Make the employees not HR responsible for learning

Mohan Sitharam, Chief People Officer at Subex Ltd., on championing the agile model of decentralized learning
Make the employees not HR responsible for learning
 

Providing help as and when employees need it is the most appropriate way of building a learning organization today

 

A sustainable learning culture can only be built when the onus of learning is shifted from the organization on to employees. The responsibility of the HR is to create an ecosystem that facilitates this learning instead of trying to organize more trainings for the employees. 

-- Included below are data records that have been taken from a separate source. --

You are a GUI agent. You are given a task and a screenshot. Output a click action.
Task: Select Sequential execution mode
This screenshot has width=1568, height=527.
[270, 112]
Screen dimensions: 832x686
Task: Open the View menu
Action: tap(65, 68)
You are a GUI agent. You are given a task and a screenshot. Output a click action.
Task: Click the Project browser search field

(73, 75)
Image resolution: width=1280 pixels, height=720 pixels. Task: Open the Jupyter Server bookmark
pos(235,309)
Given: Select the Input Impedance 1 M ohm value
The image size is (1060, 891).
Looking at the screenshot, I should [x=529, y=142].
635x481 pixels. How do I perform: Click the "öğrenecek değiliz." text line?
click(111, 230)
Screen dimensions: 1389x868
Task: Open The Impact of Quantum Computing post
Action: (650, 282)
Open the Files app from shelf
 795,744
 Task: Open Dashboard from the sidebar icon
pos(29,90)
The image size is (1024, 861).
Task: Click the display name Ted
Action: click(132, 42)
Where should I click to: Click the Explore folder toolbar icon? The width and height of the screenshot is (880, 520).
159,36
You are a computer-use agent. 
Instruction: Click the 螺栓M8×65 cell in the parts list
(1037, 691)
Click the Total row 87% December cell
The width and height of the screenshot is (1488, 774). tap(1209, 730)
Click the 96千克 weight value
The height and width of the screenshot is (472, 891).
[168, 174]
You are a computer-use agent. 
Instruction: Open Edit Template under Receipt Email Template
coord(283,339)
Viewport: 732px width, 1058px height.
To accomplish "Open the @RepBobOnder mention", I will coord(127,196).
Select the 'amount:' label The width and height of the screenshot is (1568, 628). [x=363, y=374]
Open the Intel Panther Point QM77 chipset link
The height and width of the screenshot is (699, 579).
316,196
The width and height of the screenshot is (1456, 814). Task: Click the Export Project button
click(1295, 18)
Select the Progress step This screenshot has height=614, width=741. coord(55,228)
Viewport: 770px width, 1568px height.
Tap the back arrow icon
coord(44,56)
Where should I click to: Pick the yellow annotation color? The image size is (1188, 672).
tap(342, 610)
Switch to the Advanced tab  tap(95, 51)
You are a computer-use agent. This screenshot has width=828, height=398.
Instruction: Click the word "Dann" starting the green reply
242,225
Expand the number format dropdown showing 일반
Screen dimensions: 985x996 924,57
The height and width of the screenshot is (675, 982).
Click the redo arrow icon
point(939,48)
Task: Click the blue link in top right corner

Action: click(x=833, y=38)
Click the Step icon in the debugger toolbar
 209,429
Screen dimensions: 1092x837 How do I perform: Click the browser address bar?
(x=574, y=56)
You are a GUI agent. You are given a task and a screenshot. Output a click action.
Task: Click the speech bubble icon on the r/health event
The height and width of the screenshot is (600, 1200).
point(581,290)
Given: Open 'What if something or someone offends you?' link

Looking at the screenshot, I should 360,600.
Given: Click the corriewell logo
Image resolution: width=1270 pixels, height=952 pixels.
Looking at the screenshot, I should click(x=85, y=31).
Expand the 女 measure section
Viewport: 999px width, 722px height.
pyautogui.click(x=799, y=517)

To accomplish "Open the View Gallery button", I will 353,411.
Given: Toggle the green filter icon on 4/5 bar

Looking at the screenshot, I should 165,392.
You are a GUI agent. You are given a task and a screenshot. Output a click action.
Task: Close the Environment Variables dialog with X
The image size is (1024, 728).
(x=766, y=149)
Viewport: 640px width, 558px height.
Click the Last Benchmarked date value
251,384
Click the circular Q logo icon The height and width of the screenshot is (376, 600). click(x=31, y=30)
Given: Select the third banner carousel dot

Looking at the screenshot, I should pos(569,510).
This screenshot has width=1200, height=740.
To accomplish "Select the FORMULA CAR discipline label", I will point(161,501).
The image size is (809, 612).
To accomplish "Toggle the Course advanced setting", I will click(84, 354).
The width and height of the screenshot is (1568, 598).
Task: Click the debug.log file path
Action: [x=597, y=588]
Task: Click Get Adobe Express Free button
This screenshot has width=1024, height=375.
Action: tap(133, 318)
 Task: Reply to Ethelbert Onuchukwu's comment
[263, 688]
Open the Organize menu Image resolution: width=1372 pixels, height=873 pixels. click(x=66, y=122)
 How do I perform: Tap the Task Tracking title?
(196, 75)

At Subex, we provide Business and Operation Support Systems (B/OSS) to Communication Service Providers (CSPs) globally. As a product company, we always have a roadmap for products or new versions of products needed by a specific date in the pipeline. Thus, instead of organizing training program calendars, we have shifted to an agile model, which is driven by the pull factor. When our engineering teams feel that they do not have all the requisite skills to deliver the product or a version they are responsible for developing, they decide what learning is needed to fill the gap and enable it too. We have created a technical training team that includes a group of trainers who are experts in the business. When teams gets stuck at work, the trainer attached to that particular team is available to build that skill, walk them through the problem on the spot and enable them to move forward.We strongly feel that this kinesthetic form of learning is the more effective than getting people in a classroom, training them on something and asking them to implement it.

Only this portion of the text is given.